Jason scaled a drainpipe up to the floor where the Psych ICU was located and slide in through a cracked window in the staff break room. It wasn’t exactly easy to walk around a hospital in body armor and a red helmet unnoticed, even on the night shift when most of the nurses were getting a head start on their paperwork. So Jason had timed his break-in at the same time as a new admittee, whose arrival came with a police and paramedic escort. All he had to do was wait as a huddle of nurses rushed passed his hiding spot for the elevator before he could walk freely into the PICU, using the ID card he’d swiped off a sleeping attendant while waiting.
The unit was sparsely populated in comparison to the general psych unit, with all of the patients closed off from each other behind locked doors in their own private rooms. Jason glanced through the window of each door until he found a patient who actually returned his stare. The kid, probably a boy all of fifteen, startled back at the sight of him, but seemed to recover when he realized the Red Hood wasn’t after him.
“Hey, you know which room Alvin Draper is in?”

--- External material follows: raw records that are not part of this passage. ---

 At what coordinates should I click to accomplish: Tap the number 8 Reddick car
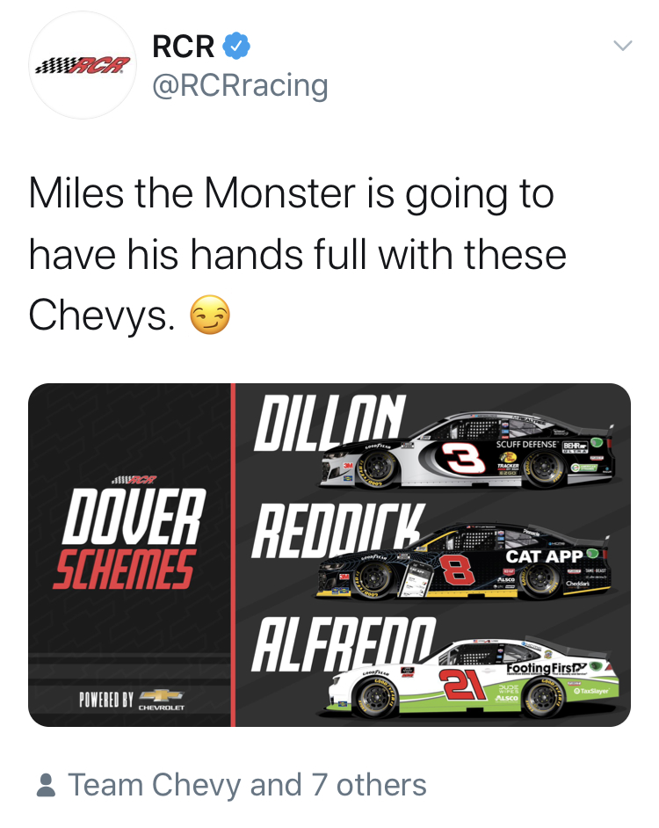click(464, 561)

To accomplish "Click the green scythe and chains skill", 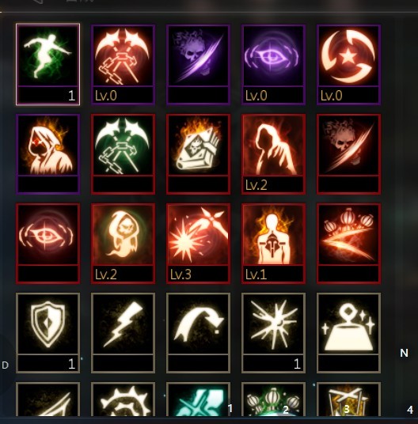I will point(123,153).
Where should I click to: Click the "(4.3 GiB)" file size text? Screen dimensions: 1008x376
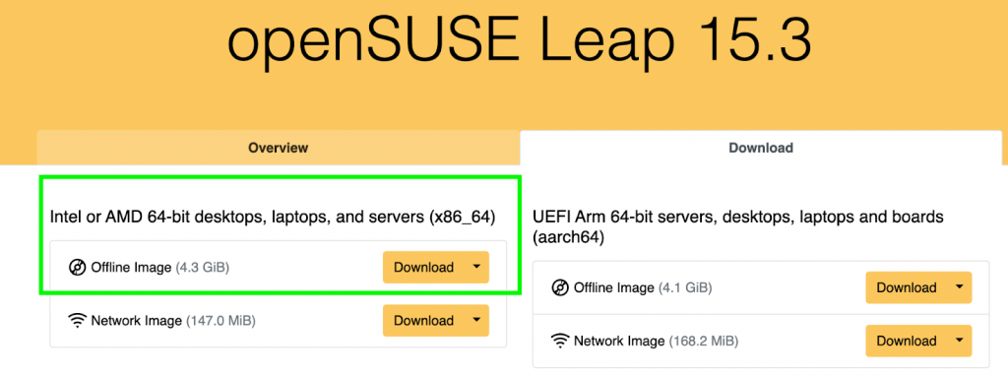pyautogui.click(x=202, y=268)
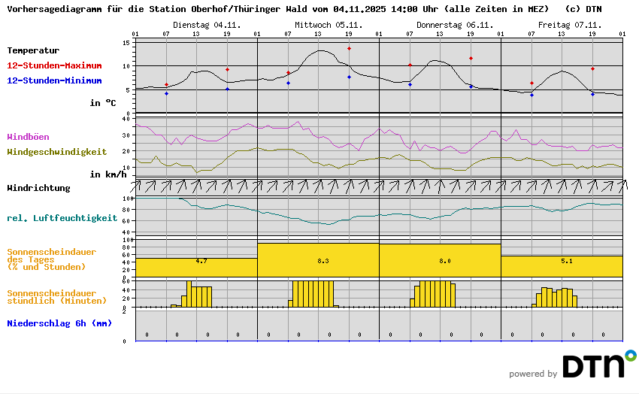Screen dimensions: 639x394
Task: Click the green dot in DTN logo
Action: pyautogui.click(x=631, y=354)
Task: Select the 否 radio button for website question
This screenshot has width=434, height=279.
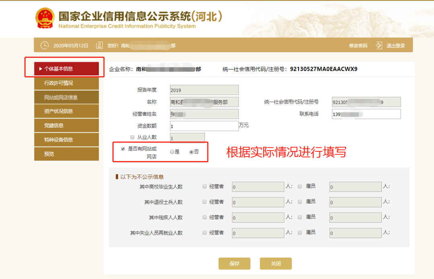Action: click(190, 152)
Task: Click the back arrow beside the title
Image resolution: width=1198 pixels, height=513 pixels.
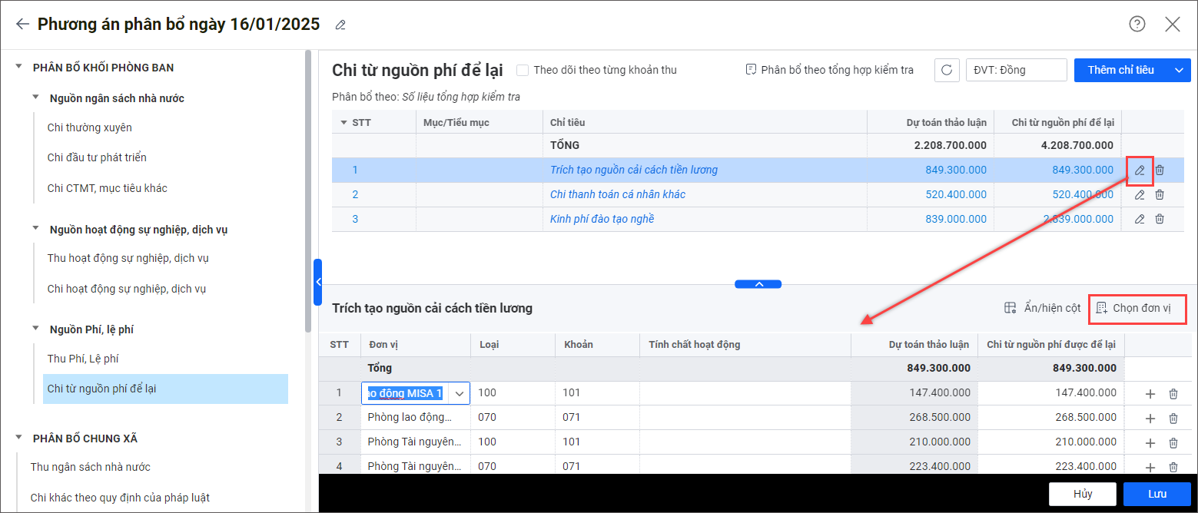Action: click(22, 25)
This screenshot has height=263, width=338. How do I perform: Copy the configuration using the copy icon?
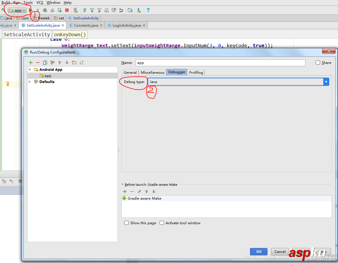[45, 62]
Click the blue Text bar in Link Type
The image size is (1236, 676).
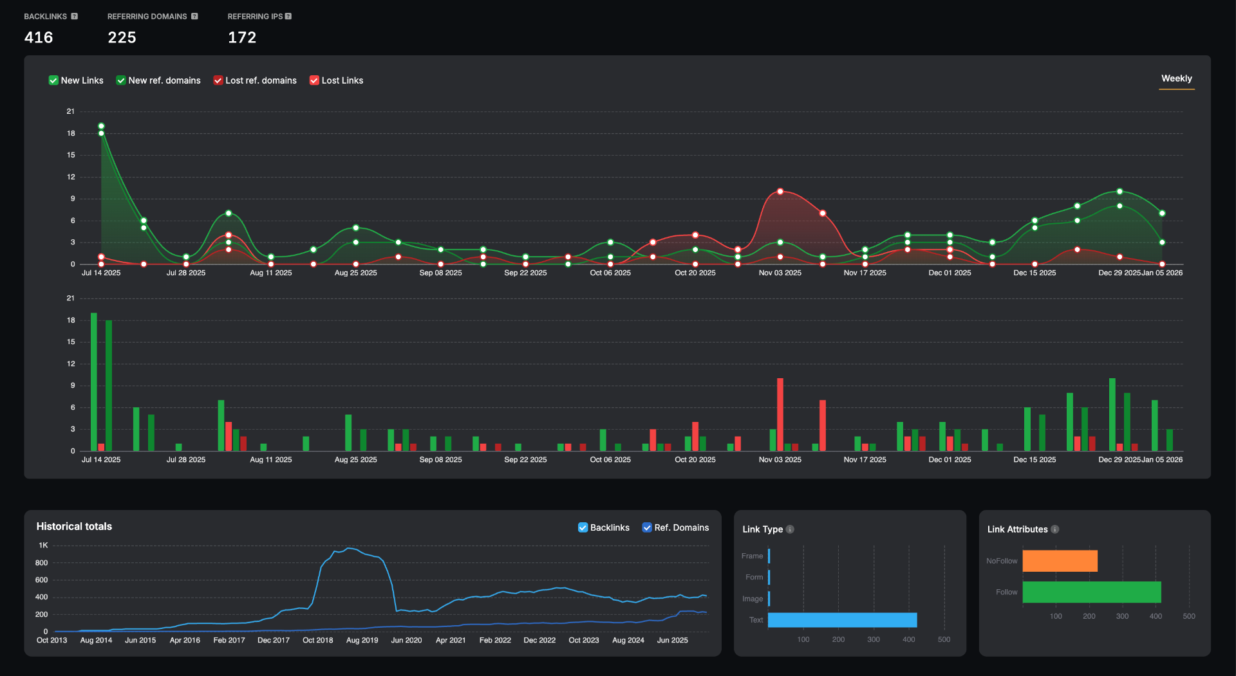(842, 620)
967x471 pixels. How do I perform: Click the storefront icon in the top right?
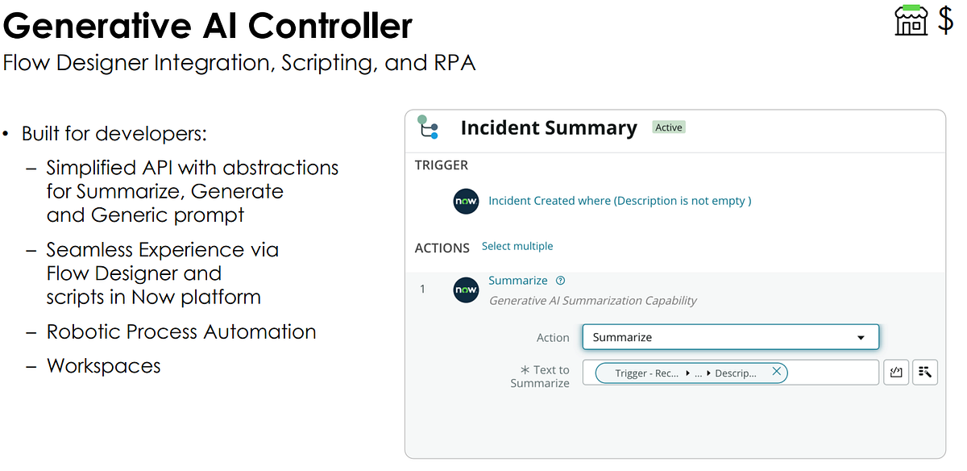[911, 20]
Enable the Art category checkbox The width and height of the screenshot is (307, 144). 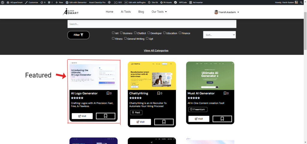click(113, 33)
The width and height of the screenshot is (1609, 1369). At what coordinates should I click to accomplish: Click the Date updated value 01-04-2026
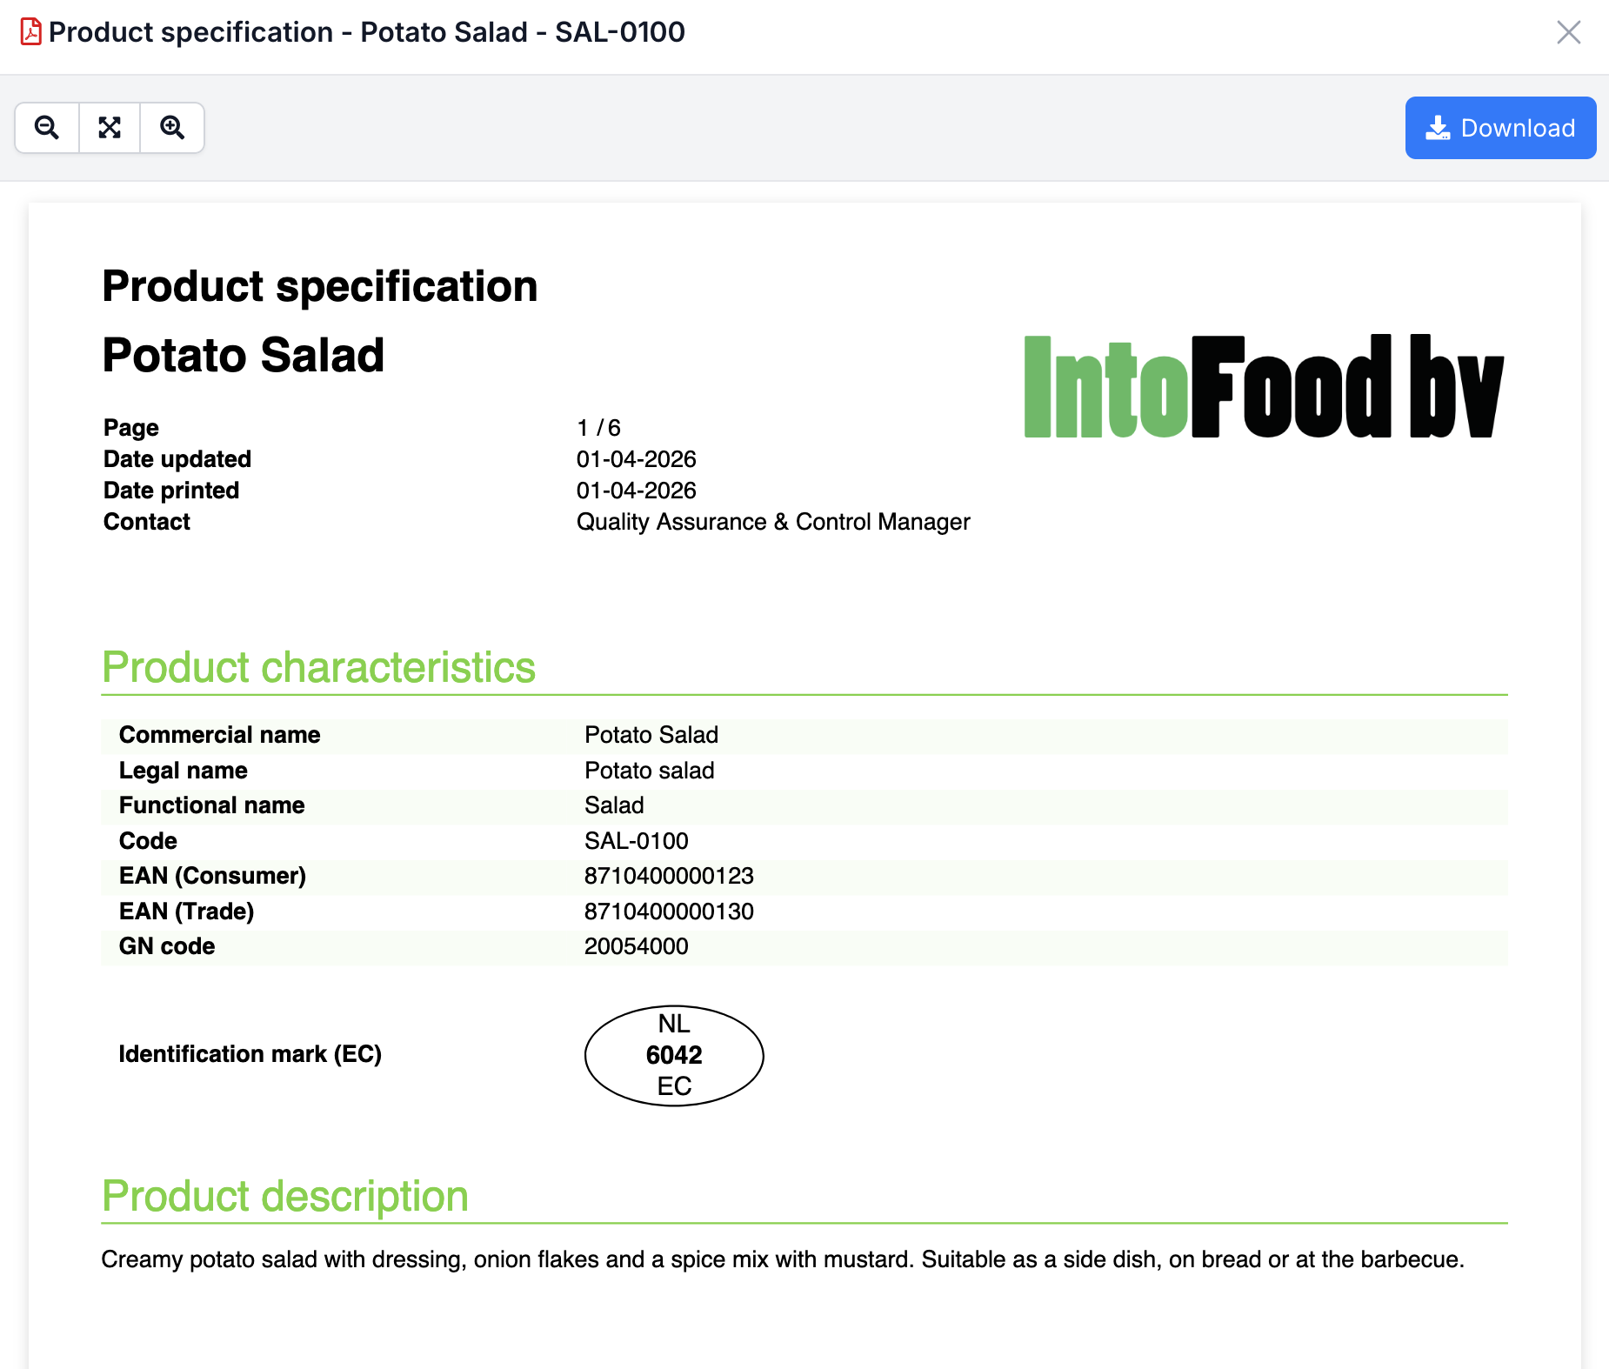pos(637,458)
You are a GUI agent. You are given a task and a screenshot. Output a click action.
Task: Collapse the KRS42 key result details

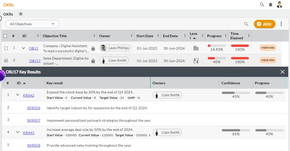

The kid slid off his bed and walked up to the door. He scratched at the patchy beginnings of facial hair that covered his chin and neck. “Draper?”
“Yeah,” Jason held a hand up to his chin. “Around this high, seventeen, brown hair. Speaks with a know-it-all kind of voice that makes you want to punch him in the face.”
The boy’s face lit up with recognition. “Oh yeah, the misdiagnosed guy.”
“What are you talking about?”
“Well, when he first arrived he told me his name was Alvin. Seemed pretty normal for a paranoid guy. Then a few days after he starts seeing his psychiatrist, he has a panic attack in the common room and makes me promise to call him Tim. Says he’s not really Alvin Draper. Don’t know how the doctors missed such an obvious case of dissociative identity disorder.”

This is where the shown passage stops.